=== Extracted text ===

Recent Developments: The 2021 Amendments

Significant amendments to the Harris Act took effect on October 1, 2021, strengthening protections for property owners in several important ways:

  • The pre-suit settlement period was reduced from 150 days to 90 days, accelerating the timeline from claim to court if needed
  • Property owners who file a Harris Act claim remain entitled to relief even if they subsequently sell or otherwise relinquish legal title to the property before proceedings conclude
  • The definitions of key terms were expanded, broadening the scope of conduct that may give rise to a valid claim
  • A new provision allows property owners to request a written statement of limitations on use from the government entity, which can trigger the one-year claims window — providing a more concrete starting point for asserting rights

These amendments reflect the Florida Legislature's continued commitment to protecting private property owners against overreaching government action — and they create new opportunities for property owners who were previously unable to assert claims under the Act's prior, more restrictive framework.

Why Harris Act Claims Require Specialized Counsel

There is no Florida Bar board certification in eminent domain or property rights law. The Florida Bar's 27 specialty certification areas include Real Estate, City/County/Local Government Law, and Business Litigation — but no dedicated eminent domain or Harris Act credential exists. This means the only way to identify an attorney with genuine Harris Act expertise is through demonstrated experience and results.

Harris Act claims are procedurally demanding, factually complex, and strategically sensitive. The appraisal that accompanies the initial notice must be thorough and defensible. The pre-suit settlement period requires informed negotiation based on realistic case valuation. The two-stage trial process requires proficiency in both bench advocacy before a judge and jury presentation. And the two-way attorney fee provision means that proceeding to litigation on a weak claim carries financial risk.

Loper Law Group has the experience to evaluate whether a government action rises to the level of an inordinate burden, to prepare the required notice and supporting appraisal documentation, to negotiate aggressively during the pre-suit period, and to litigate your claim with precision if settlement cannot be reached.

Key Scenarios for Bert Harris Relief

  • Rezoning decisions that reduce your property's allowable use or density after you invested in reliance on the prior designation
  • New environmental regulations or conservation overlays that severely restrict development rights
  • Denial of site plans or permits for uses that were previously authorized and that your investment plans reasonably anticipated
  • Imposition of development conditions that eliminate the economic viability of a planned project
  • Comprehensive plan amendments that downgrade your property's future land use category without compensation
  • Government actions that restrict your ability to use property for a purpose that was permitted when you purchased it
  • Regulatory changes that single out your property for restrictions not applied to similar nearby parcels

The Harris Act exists because Florida's Legislature recognized that constitutional takings law does not catch every instance of government overreach. If a government decision has fundamentally disrupted your expectations for your property, this statute may provide the remedy you need — and Loper Law Group has the specialized knowledge to pursue it effectively.

=== Information supplied ===

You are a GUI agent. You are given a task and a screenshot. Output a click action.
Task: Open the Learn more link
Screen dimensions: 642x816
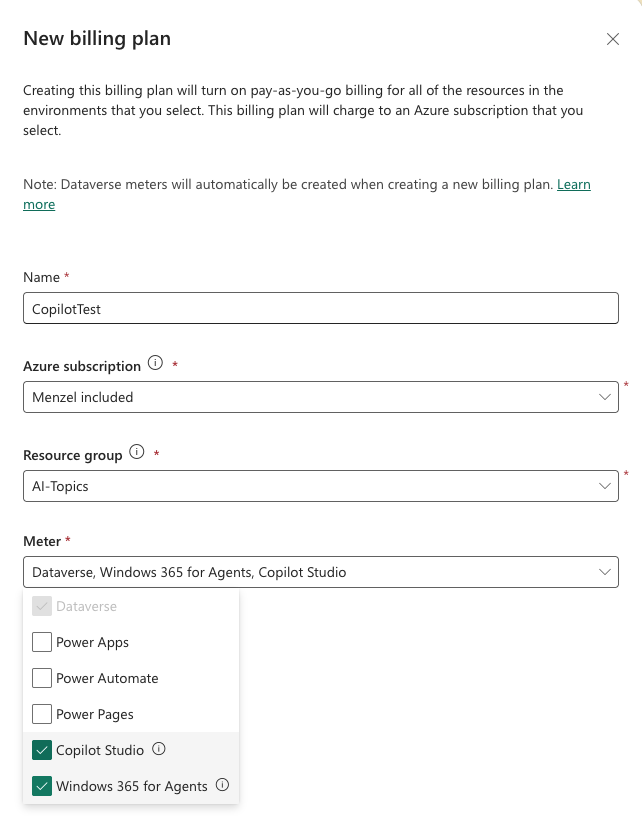pos(573,185)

===

Exercise aim — Set down, word for word, everything in the Harris Act text above from "Harris Act claims are" down to "cannot be reached.".

Written answer —
Harris Act claims are procedurally demanding, factually complex, and strategically sensitive. The appraisal that accompanies the initial notice must be thorough and defensible. The pre-suit settlement period requires informed negotiation based on realistic case valuation. The two-stage trial process requires proficiency in both bench advocacy before a judge and jury presentation. And the two-way attorney fee provision means that proceeding to litigation on a weak claim carries financial risk.

Loper Law Group has the experience to evaluate whether a government action rises to the level of an inordinate burden, to prepare the required notice and supporting appraisal documentation, to negotiate aggressively during the pre-suit period, and to litigate your claim with precision if settlement cannot be reached.